Hard to tell from what you posted, but 4 down and 4 up is fine. I try for 3 degrees, but sometimes you have to go differently to make things work. I have had them all over the place, especially in engine swaps, and they seem to be fine most times. I put a 5.0 Ford engine into a Jeep pickup where the engine had to go very steep to clear stuff, and I drove it that way for 5 years with no shakes or u joint wear. Don
"Hard to tell from what you posted," I don't know what else I could have said. What information did I leave out? My ex always said I didn't communicate well so I need to know.

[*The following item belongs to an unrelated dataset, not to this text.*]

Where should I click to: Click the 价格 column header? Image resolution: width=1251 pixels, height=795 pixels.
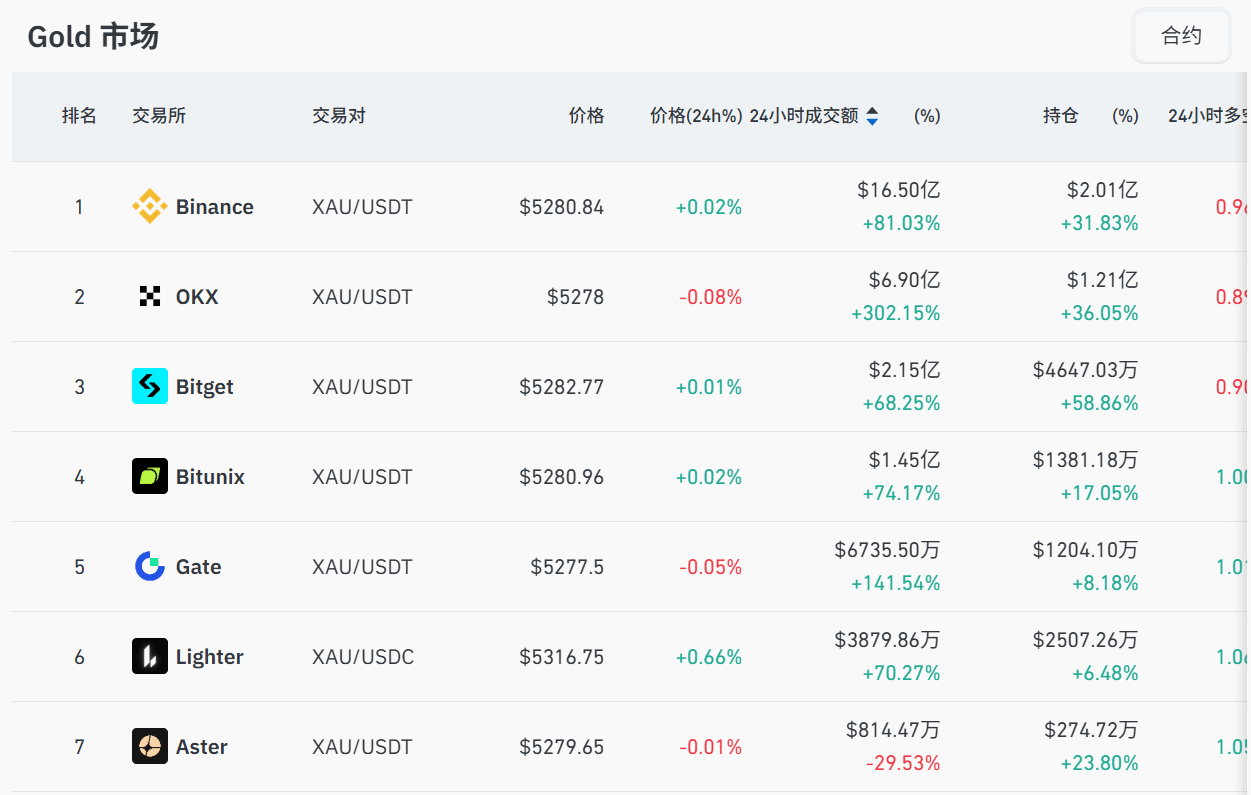tap(586, 116)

According to Pro Stock chassis builder Jerry Bickel, the goal is to create a straight line from the back of the crankshaft through the transmission, driveshaft, and the pinion of the differential under load. Due to the tendency of the pinion to rise under load, some angle must be present at rest. How well the rear suspension controls the position of the rearend is the most critical issue that determines how much pinion angle will be needed. Some types of rear suspensions offer more control than others and require different angles. According to Bickel, a ladder-bar suspension normally requires ½ degree of pinion angle, a four-link requires 1-2½ degrees, and a leaf-spring suspension requires up to 6 to 7 degrees. In all examples, we’re talking about negative pinion angle, i.e., the pinion is nose-down in relation to the driveshaft. Bickel says a straight driveline delivers the most power to the rear wheels. Currie says nose down also at rest. Read more: http://www.carcraft.com/howto/91758/index.html#ixzz1VtJ2IBPI
If you're at 4 up/ 4down that's O.K. ,but w/ the driveshaft at 1, that means your working angle is 3 , that's still O.K. but I'd rather see 1 to 2 working angle. My .02 dave
Some may disagree, but Ive always used what jdj9410 posted above, except for using 3-4 degrees down on a street car with leaf springs. No problems so far.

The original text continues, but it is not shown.